Problem statement.
Turn the records, from their first line up to and including the line with "Action: 400,1950", into a numbered list. Skip blank lines and leave out the pictures.

Task material.
** start **

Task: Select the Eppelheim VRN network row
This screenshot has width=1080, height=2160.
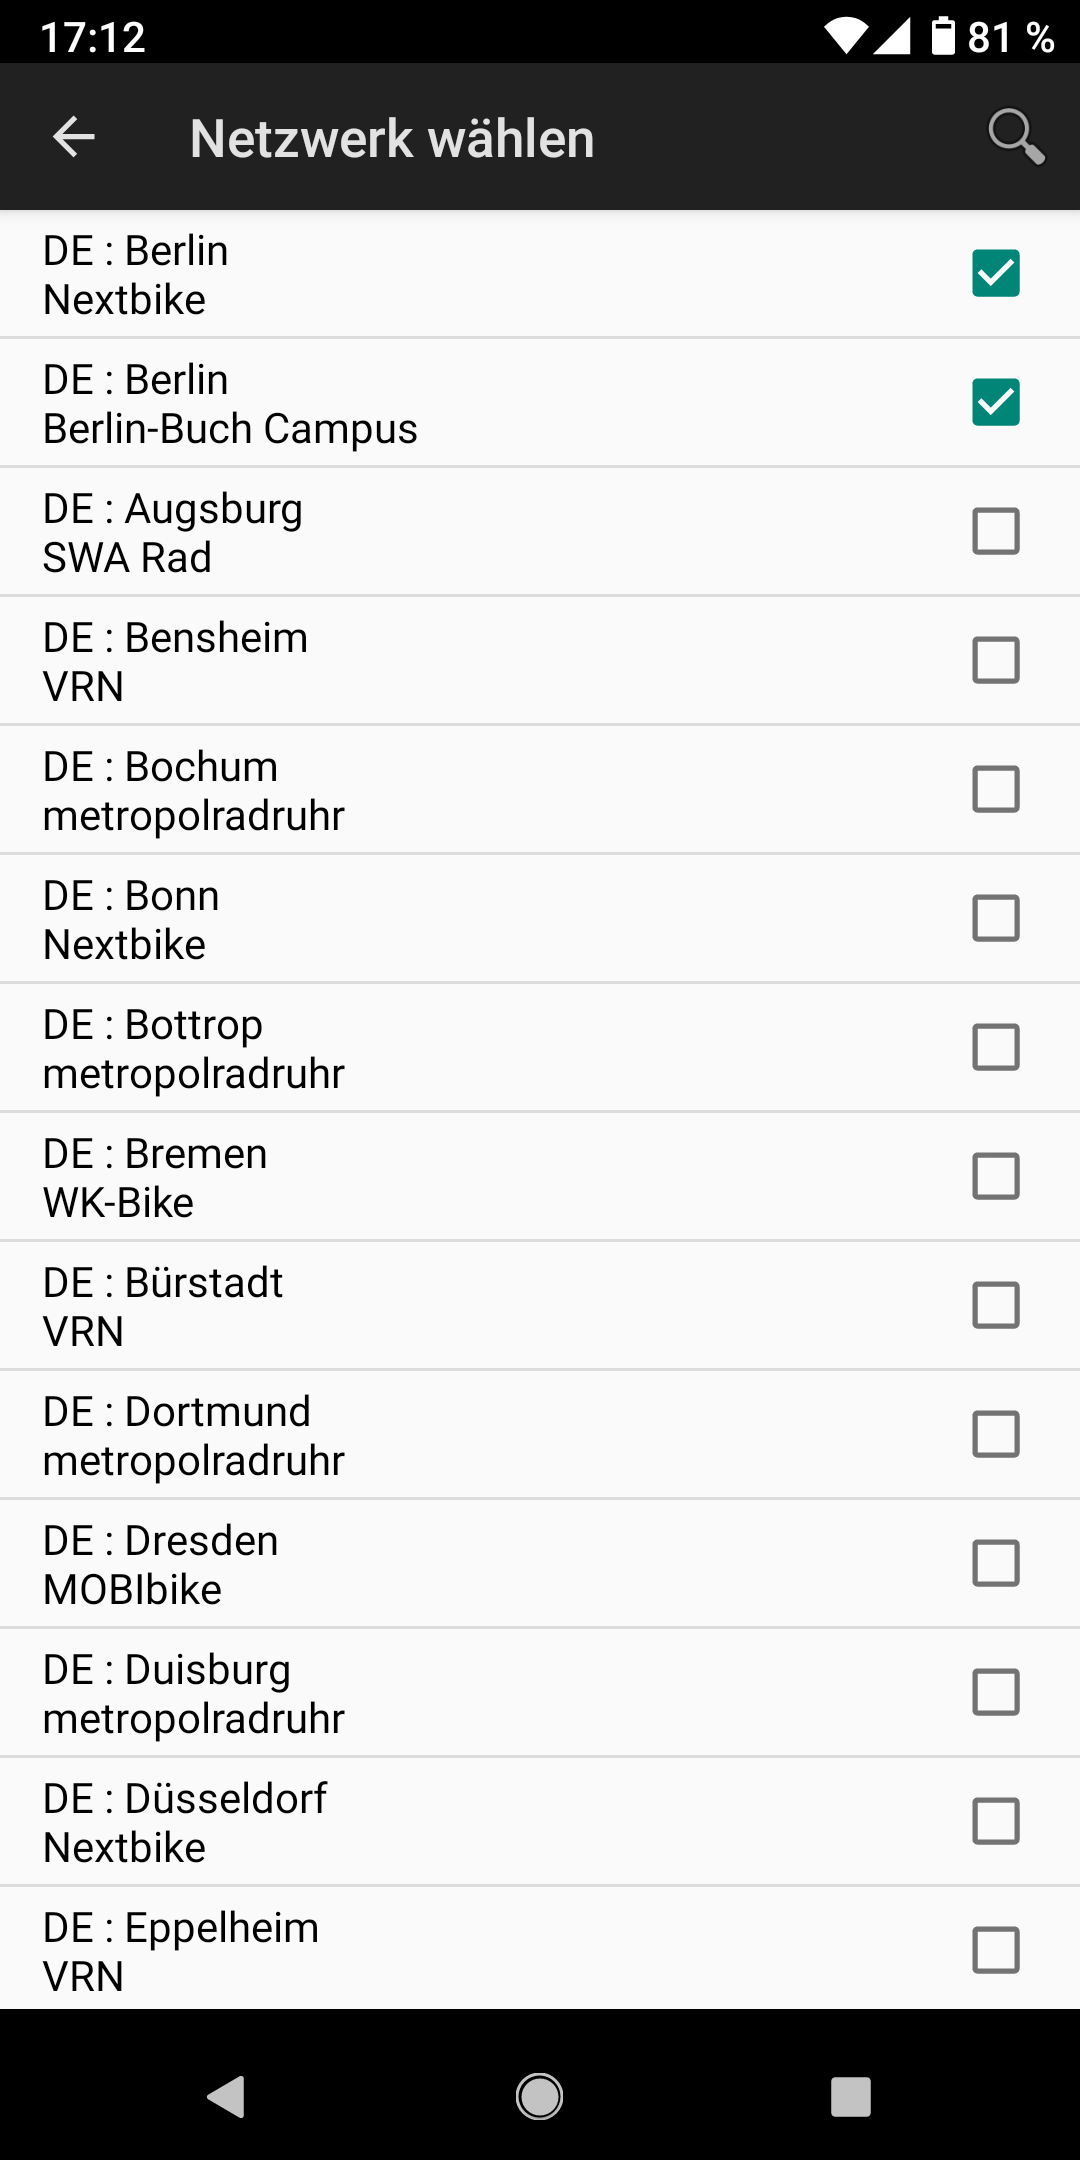Action: 400,1950

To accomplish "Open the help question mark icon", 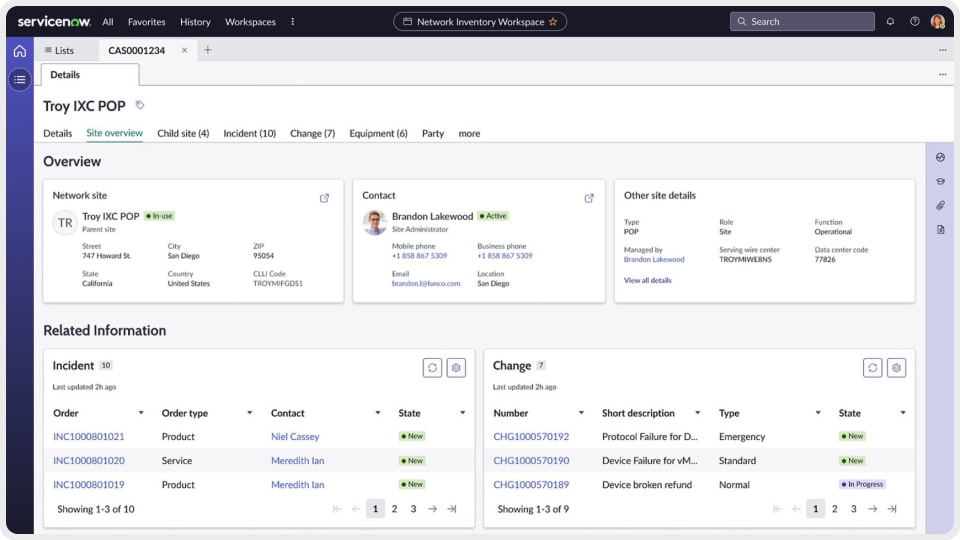I will pyautogui.click(x=914, y=22).
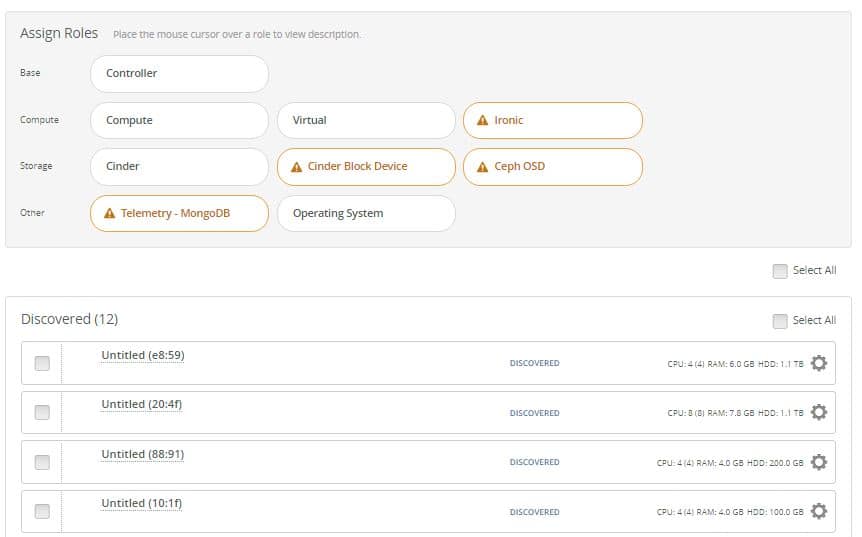Open settings gear for node e8:59
The image size is (862, 537).
pos(819,363)
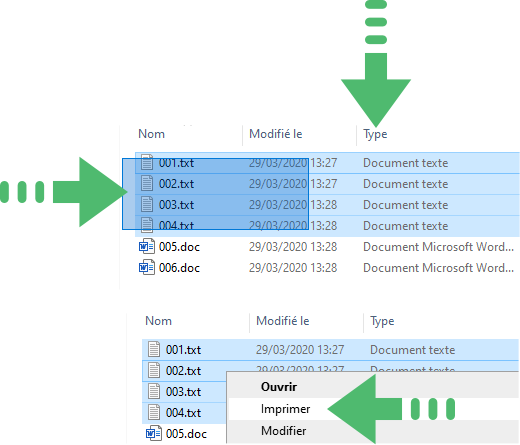520x445 pixels.
Task: Choose Imprimer from the context menu
Action: [285, 409]
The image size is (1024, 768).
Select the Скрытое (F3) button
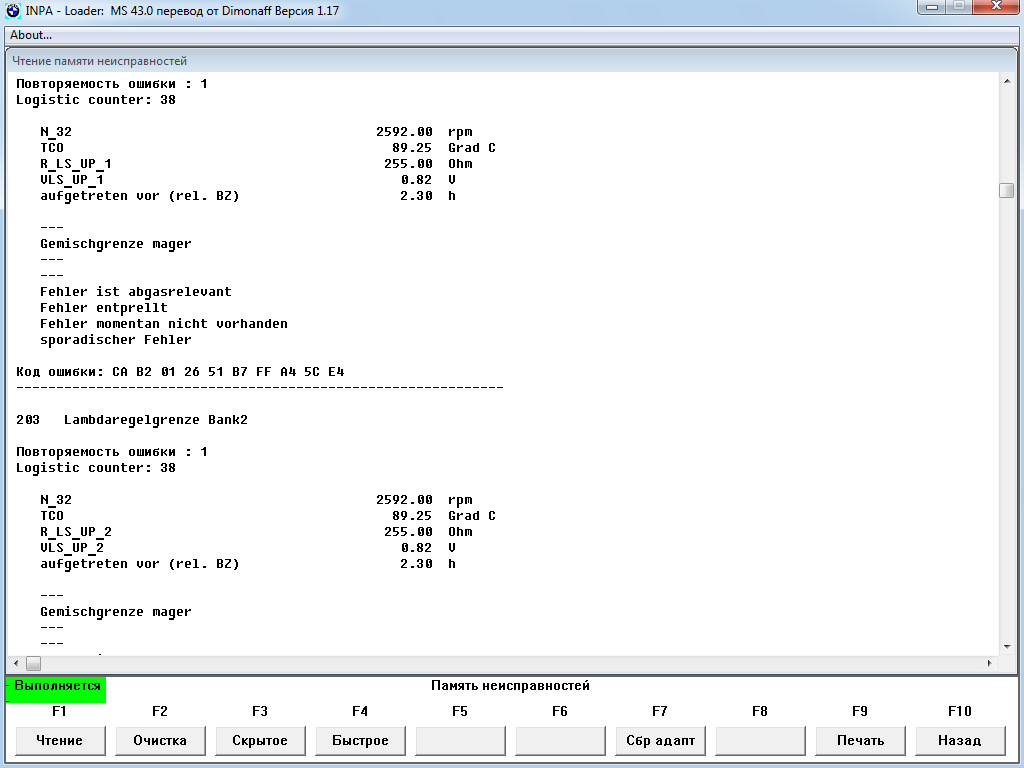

** end **

Response.
1. Task: Select the Eppelheim VRN network row
2. This screenshot has width=1080, height=2160.
3. Action: 400,1950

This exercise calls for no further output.